## Task
Beginning with the first line of the data below, set down each line exactly through the line that contains "Given: Click the".

------ Task data ------

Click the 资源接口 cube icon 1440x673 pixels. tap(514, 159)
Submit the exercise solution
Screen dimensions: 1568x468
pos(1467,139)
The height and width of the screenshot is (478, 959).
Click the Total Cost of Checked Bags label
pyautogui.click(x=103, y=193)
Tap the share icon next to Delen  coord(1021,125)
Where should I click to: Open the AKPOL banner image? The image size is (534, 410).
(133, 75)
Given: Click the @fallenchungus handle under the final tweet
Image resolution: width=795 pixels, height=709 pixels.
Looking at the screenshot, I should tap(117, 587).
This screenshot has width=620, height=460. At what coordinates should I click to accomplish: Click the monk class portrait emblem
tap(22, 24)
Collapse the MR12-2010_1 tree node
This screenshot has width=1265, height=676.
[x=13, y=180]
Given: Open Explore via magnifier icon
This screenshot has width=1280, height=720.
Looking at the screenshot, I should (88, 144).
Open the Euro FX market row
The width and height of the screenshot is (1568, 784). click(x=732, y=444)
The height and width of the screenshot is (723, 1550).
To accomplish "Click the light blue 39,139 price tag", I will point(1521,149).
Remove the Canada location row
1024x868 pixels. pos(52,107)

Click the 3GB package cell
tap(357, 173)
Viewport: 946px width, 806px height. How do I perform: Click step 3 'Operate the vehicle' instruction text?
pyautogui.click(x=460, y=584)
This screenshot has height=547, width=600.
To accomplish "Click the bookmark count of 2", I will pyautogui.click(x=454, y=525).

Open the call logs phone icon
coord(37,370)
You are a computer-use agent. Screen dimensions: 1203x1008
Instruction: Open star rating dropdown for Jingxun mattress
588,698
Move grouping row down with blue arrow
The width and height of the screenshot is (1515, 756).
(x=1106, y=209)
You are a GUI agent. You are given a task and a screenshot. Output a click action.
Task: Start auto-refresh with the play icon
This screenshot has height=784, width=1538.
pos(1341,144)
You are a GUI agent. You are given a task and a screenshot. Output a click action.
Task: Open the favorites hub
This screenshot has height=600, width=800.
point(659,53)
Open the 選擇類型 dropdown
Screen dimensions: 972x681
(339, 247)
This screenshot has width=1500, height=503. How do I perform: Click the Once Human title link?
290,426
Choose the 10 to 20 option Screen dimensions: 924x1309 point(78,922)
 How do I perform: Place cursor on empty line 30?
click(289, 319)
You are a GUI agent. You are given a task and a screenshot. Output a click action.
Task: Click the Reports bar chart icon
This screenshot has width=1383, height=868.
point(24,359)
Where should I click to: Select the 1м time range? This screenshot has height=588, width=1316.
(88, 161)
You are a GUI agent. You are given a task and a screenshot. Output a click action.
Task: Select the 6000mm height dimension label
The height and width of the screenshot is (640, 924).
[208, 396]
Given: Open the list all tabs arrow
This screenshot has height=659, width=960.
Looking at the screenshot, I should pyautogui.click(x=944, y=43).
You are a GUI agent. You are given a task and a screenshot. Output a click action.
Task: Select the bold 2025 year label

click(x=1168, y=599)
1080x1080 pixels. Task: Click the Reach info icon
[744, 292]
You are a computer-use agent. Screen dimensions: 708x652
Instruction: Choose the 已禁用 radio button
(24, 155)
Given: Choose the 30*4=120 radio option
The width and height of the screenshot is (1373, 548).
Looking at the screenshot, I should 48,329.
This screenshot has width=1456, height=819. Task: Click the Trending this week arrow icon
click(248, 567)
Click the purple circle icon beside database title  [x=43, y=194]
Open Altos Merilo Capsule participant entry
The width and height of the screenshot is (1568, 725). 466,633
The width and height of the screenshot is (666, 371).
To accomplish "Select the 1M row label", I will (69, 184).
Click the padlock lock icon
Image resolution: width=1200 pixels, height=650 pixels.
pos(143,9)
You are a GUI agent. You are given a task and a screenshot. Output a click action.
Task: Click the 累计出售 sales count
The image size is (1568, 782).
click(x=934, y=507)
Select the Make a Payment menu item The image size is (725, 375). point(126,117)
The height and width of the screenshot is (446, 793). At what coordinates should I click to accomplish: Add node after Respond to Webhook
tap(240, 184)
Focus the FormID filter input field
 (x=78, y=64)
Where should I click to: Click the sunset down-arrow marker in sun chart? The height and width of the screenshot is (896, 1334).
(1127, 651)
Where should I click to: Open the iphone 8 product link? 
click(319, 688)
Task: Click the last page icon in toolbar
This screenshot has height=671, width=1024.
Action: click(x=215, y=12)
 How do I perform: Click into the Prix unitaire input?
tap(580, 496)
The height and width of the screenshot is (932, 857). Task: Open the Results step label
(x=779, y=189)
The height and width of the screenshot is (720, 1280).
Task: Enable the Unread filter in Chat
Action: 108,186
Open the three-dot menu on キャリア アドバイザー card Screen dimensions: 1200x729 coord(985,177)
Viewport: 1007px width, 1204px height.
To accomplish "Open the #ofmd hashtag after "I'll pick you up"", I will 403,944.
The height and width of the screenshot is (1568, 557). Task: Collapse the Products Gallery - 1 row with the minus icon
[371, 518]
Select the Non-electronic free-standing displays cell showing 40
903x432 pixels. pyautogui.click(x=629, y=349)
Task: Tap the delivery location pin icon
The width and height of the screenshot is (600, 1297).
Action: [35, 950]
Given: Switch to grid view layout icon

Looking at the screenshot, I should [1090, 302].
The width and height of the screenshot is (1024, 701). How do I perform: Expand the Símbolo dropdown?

------

## Output of the exercise
Click the 资源接口 cube icon 1440x673 pixels. tap(514, 159)
Submit the exercise solution
Screen dimensions: 1568x468
pos(1467,139)
The height and width of the screenshot is (478, 959).
Click the Total Cost of Checked Bags label
pyautogui.click(x=103, y=193)
Tap the share icon next to Delen  coord(1021,125)
Where should I click to: Open the AKPOL banner image? The image size is (534, 410).
(133, 75)
Given: Click the @fallenchungus handle under the final tweet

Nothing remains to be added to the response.